Anyone who has used Tableau will know just how expansive the programme is in terms of how we can chop up and organise data. One key feature when deciding what to visualise, is the use of filters in order to focus in on certain chunks of our data at once. Here is a little explanation of some simple dimension filters that can have a big impact on your dashboard!
In today's example, we'll be filtering out athletes from the 2014 Olympic Games, based on how many medals they earned. The initial view (sorted ascending) is shown above. As you can see, it's a little messy and there's far too many individuals to look at - this would take up a huge amount of space on a final dashboard. So...

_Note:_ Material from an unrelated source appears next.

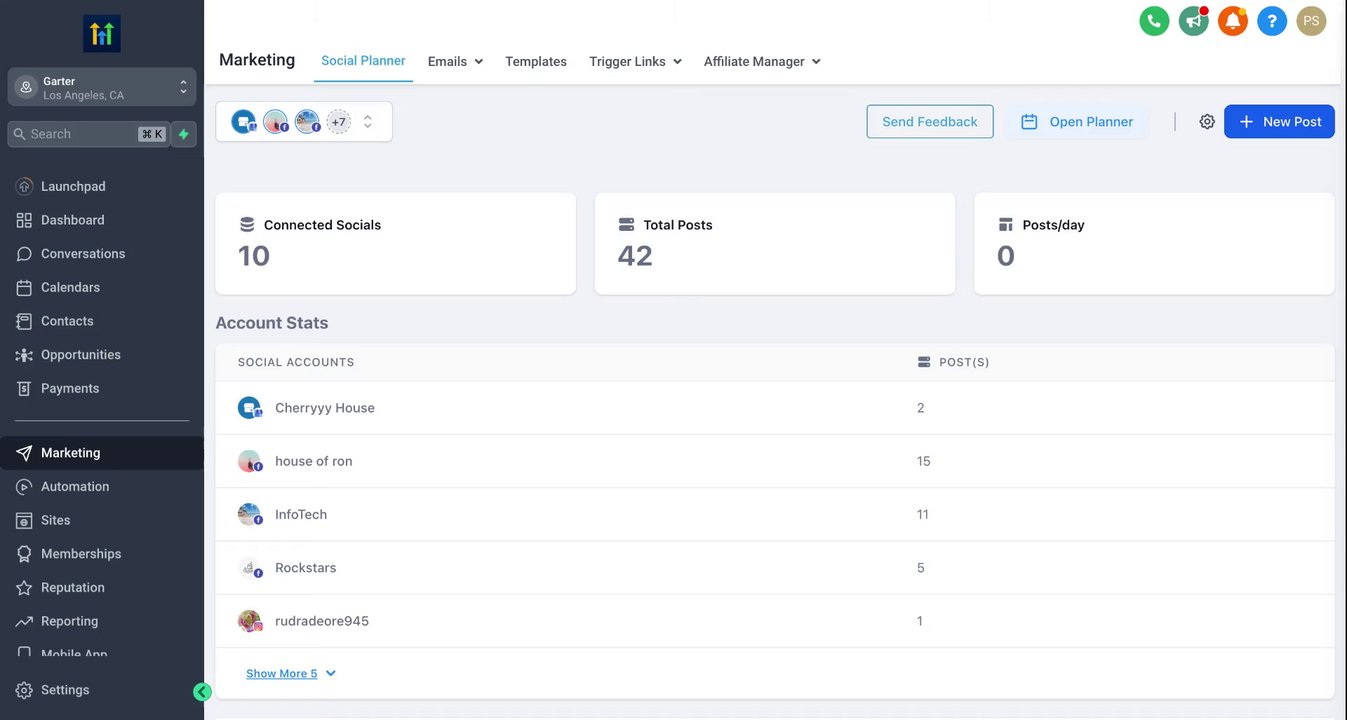The image size is (1347, 720).
Task: Expand social accounts selector with +7
Action: (367, 122)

Option 1. Manual selection
This option is good if you know which rows in particular you would like to view. In this case, we can simply find the athletes of choice and only show their medal performance.
Option 2. Wildcard
Whilst there are several options for using a wildcard, here I have opted to use the 'contains' function. As you can see in the GIF above, this filter leaves all individuals where 'an' appears somewhere within their name. Use of the wildcard is very valuable when looking at large data sets where you may want to view a group of items with a similar name. The other options are fairly self-explanatory i.e. 'starts with' would only show athletes whose name begins with 'an' and so on.
Option 3. Conditions
In the above example, you can see me filtering by a certain condition being met. I decided to filter by field (total is the total number of medals), where the number earned is equal to or greater than 3. Whilst we only have total medals shown on our bar chart, we could actually filter these by any field available within our data source; we would just need to select this from the dropdown instead of 'total'. Likewise, we can also apply different functions from the second dropdown menu i.e. average/min/max, rather than 'sum', and can finally change the condition (equal too, greater than, smaller than and such) in the third menu.
Option 4. Top N
The 'Top N' filter does exactly what it says on the tin... this filters our data based on the top (or bottom) N performers within a certain field. As you can see above, I have decided to display only the top 5 medal scorers, based on their total medals earned. Much like option 3, we could also filter them based on different fields, such as their total number of silver medals if we selected 'silver' instead of total. Again, we can also change which mathematical function are applied, in case you wanted to filter based on averages/variance/standard deviation and the likes. Finally, as well as the 'top' N values, we can also select 'bottom' from the same dropdown and in this case, would see the bottom 5 athletes based on the same metric.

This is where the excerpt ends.